> **PROBLEM DETAILS**: Pictures appear among the records below and must be omitted. Repeat exactly the lines from the line with "Given: Toggle italic text formatting" to the line with "Click the 时间范围 date range text", both included.

> **DATA SUPPLIED**:
↓

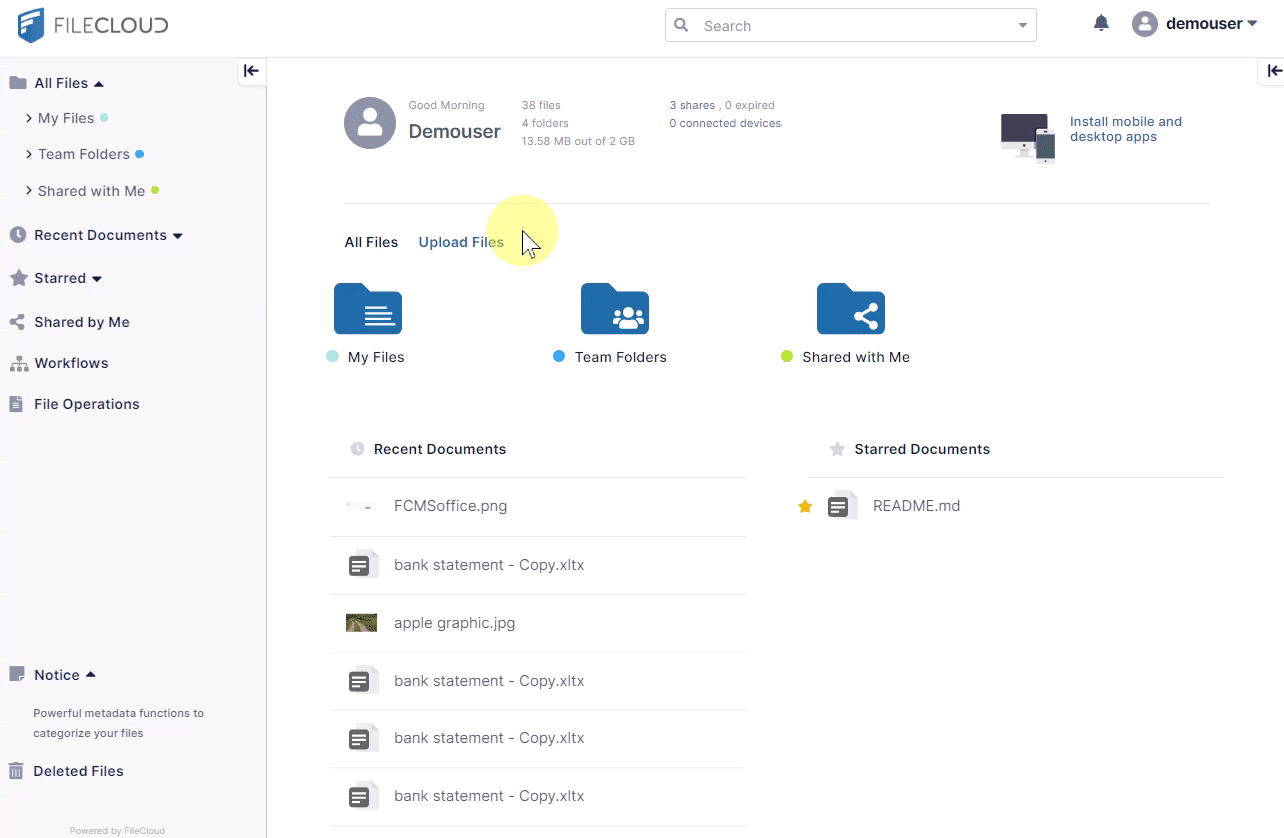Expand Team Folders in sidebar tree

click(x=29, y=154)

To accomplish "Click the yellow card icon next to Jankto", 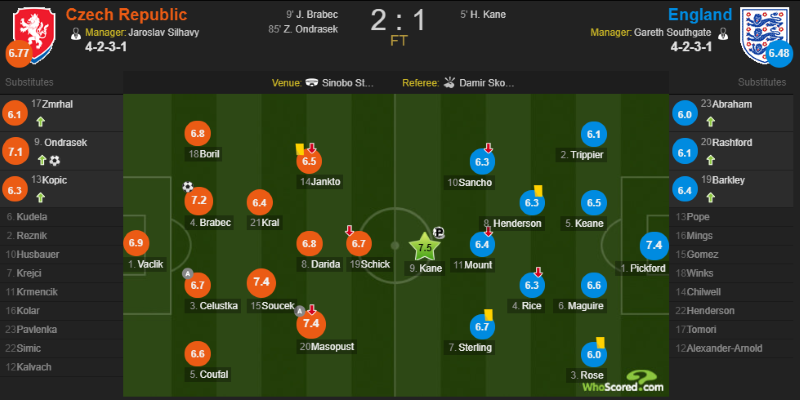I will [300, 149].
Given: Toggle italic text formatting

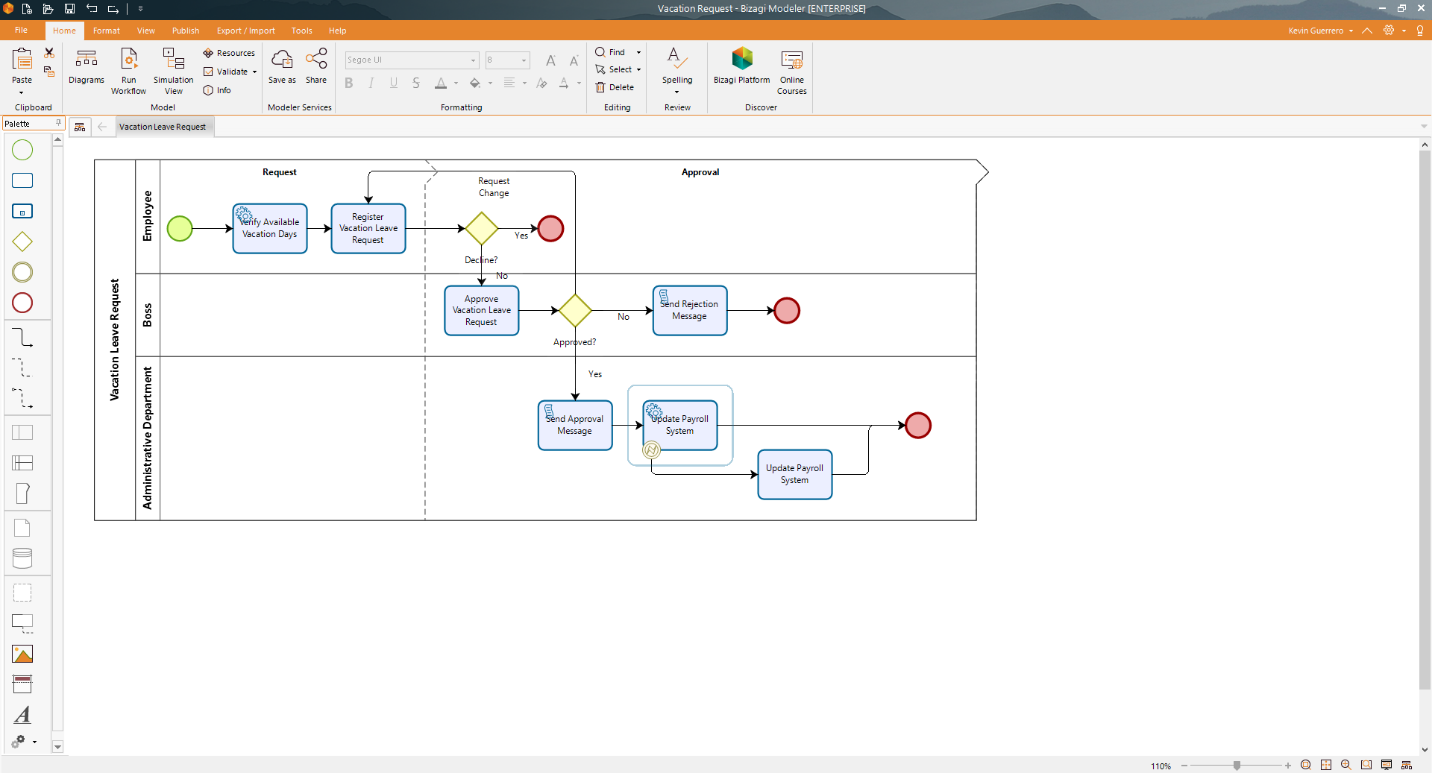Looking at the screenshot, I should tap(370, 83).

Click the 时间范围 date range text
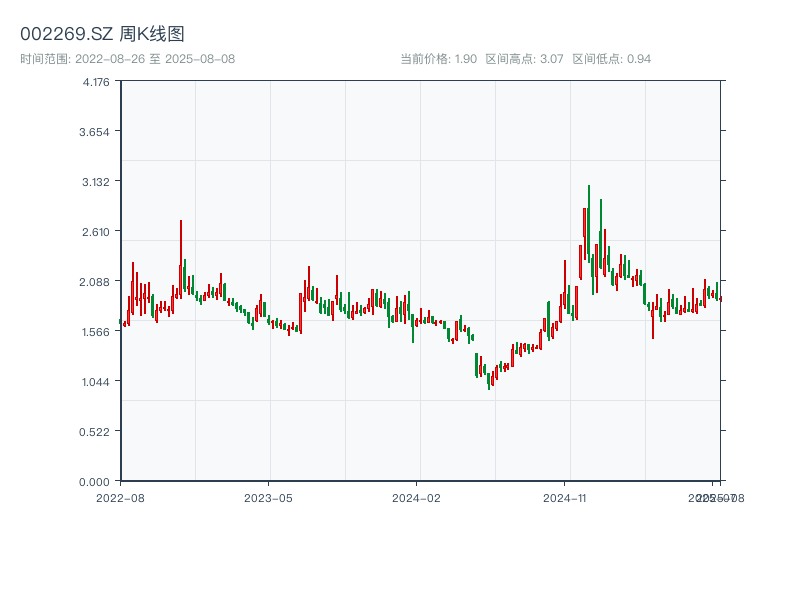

↑
↓

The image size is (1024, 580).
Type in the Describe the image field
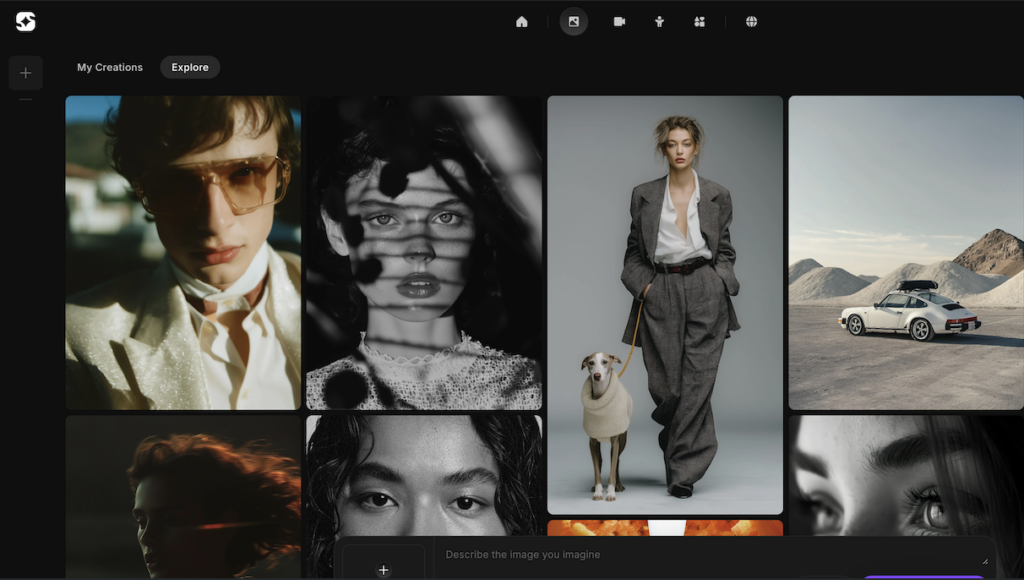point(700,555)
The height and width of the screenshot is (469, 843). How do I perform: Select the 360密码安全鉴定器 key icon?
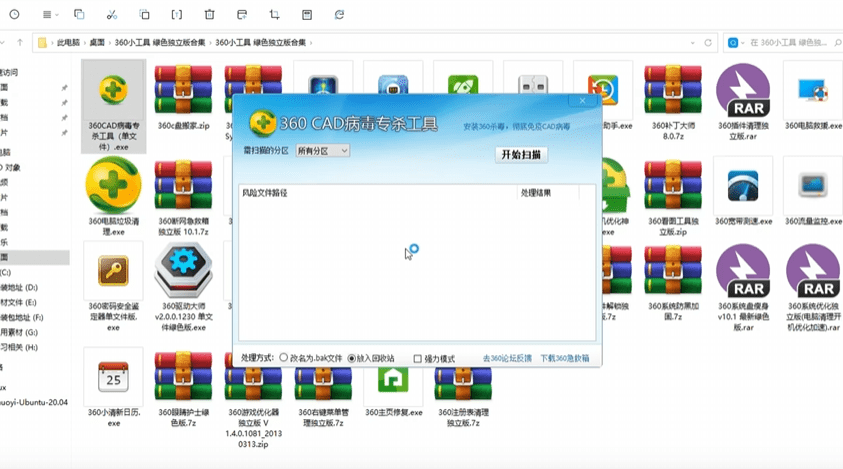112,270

↑

> **TASK OUTPUT**:
Given: Toggle italic text formatting

Looking at the screenshot, I should tap(370, 83).

Click the 时间范围 date range text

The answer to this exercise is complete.